Some of those new thinking partners have been other students. It’s a rush to be in a room full of people just as eager to learn as I am. Their great questions of the teachers and their spirited times of class discussion were super-energizing for me. Some of those new thinking partners have been my instructors. It’s been a joy to listen to them as they share out of the deep wells of their acquired knowledge.
And of course, there are the books. Last quarter, I took a class on Acts and the Pauline epistles with Dr. Scot McKnight. The primary text for the class was a book so long it needed to be published in two volumes – N.T. Wright’s 1700 page Paul and the Faithfulness of God. That is not a thinking partner. It’s an entire thinking team.
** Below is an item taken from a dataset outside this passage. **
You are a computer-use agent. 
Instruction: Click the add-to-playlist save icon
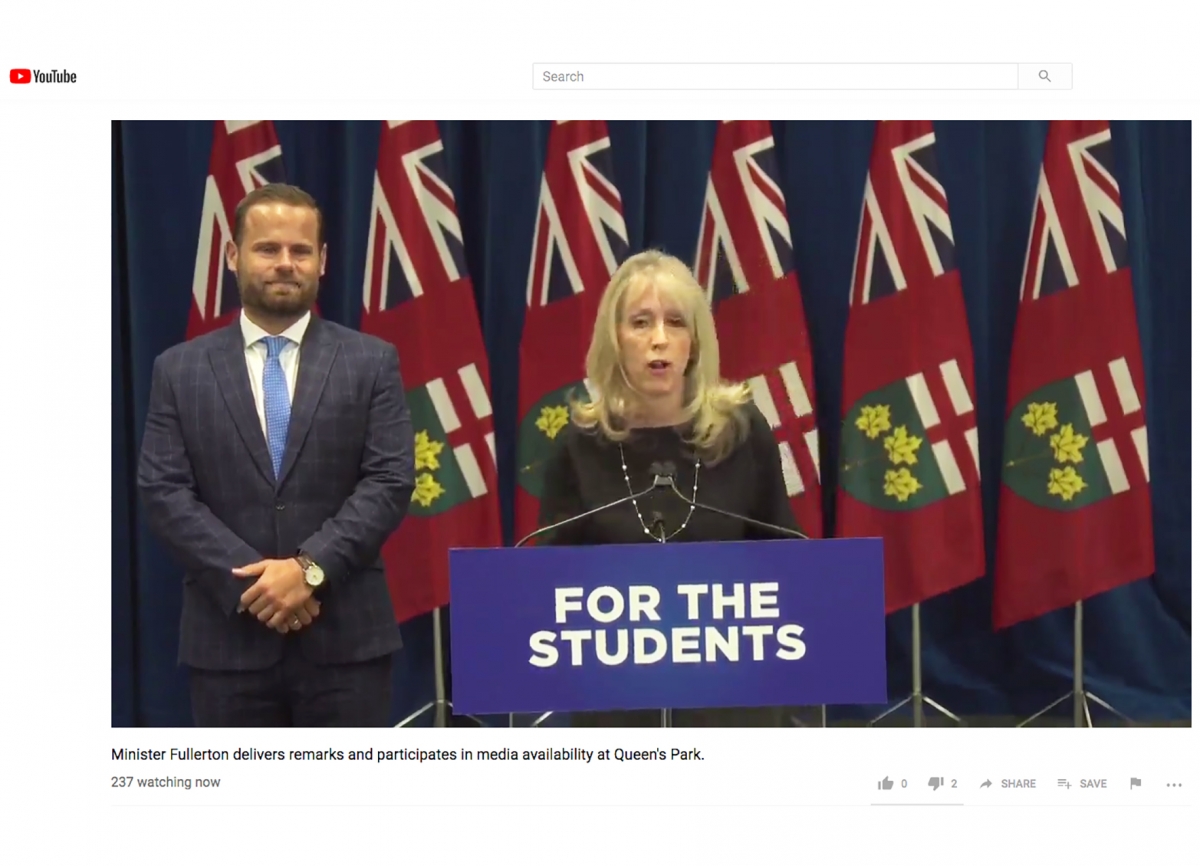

It was some of the densest, most challenging reading I’ve ever done. Some of it flew right over my head like a flock of geese. Most of my classmates said they were having the same experience with this material. Thankfully, the class discussion and some of the other reading about Wright’s ideas I’ve done over the years sketched the main ideas from the portions of the text for me in a way that trying to soldier my way through the book alone wouldn’t have. (Scot McKnight has been blogging his way through this massive work at his blog.)
While I’m not even remotely prepared to debate Wright’s New Perspective (summarized concisely in the current issue of Christianity Today magazine as part of a profile of the theologian), I can say that I appreciated some aspects of Wright’s approach. I particularly valued his amazing scholarship that placed Paul in his first century context and challenged the Protestant Reformation-identity we often ascribe to him as the first preacher of the doctrine of Faith Vs. Works. Wright confirmed what I’ve often suspected – Paul would have been pretty darn surprised to find out the parts of his teaching we’ve over-emphasized, and what parts we’ve breezed past or diminished in order to make his teaching fit our endlessly-reforming theologies. It was remarkable to witness the way in which Wright referenced hundreds of original sources and connected historical and cultural dots. I appreciated his ability to build an elegant case and answer the objections of his opponents as he did. And there was a touch of the everyman in his scholarship. Even though he’s brilliant and knows so, there were flashes of approachable humor tucked into his words in unexpected places.
I am grateful for the exposure to his work, but left the class feeling that while the New Perspective offered a helpful corrective to the way in which we’ve talked about the context of Paul’s teaching for the last 500-ish years, I couldn’t shake the feeling that the way in which he applied his ideas to Paul’s teaching still netted supercessionism (albeit a gentler version than the standard Reformed version). I found this analysis of Wright’s ideas in Paul and the Faithfulness of God by Larry Hurtado to be helpful in articulating a few of my half-formed questions.
I am in seminary to learn how to ask better questions. My half-formed questions lead me to continue to wrestle with the fact that when it comes to the covenant, irrevocable promises of land, temple and king God made to ethnic Israel, of which I am a member, the church either over-spiritualizes or hijacks those promises in ways that have had devastating consequences for my people – and ultimately, for the grafted-in branches who are my treasured brothers and sisters in Jesus the Messiah as well. Some of Wright’s ideas are a helpful step in a new direction, but in the end, my questions don’t allow me to follow him in that new direction. Not while I have these questions continuing to simmer in my soul at the core level of my own identity as a Jewish believer.
The questions aren’t a bad place to be as a student, or as a follower of Christ. I think they are a sign that I am trying to better learn to love God with my mind in a seminary classroom.
So if you’ve read some (or all!) of this impressive work on Paul, did it leave you with more questions or better answers about Paul’s ministry?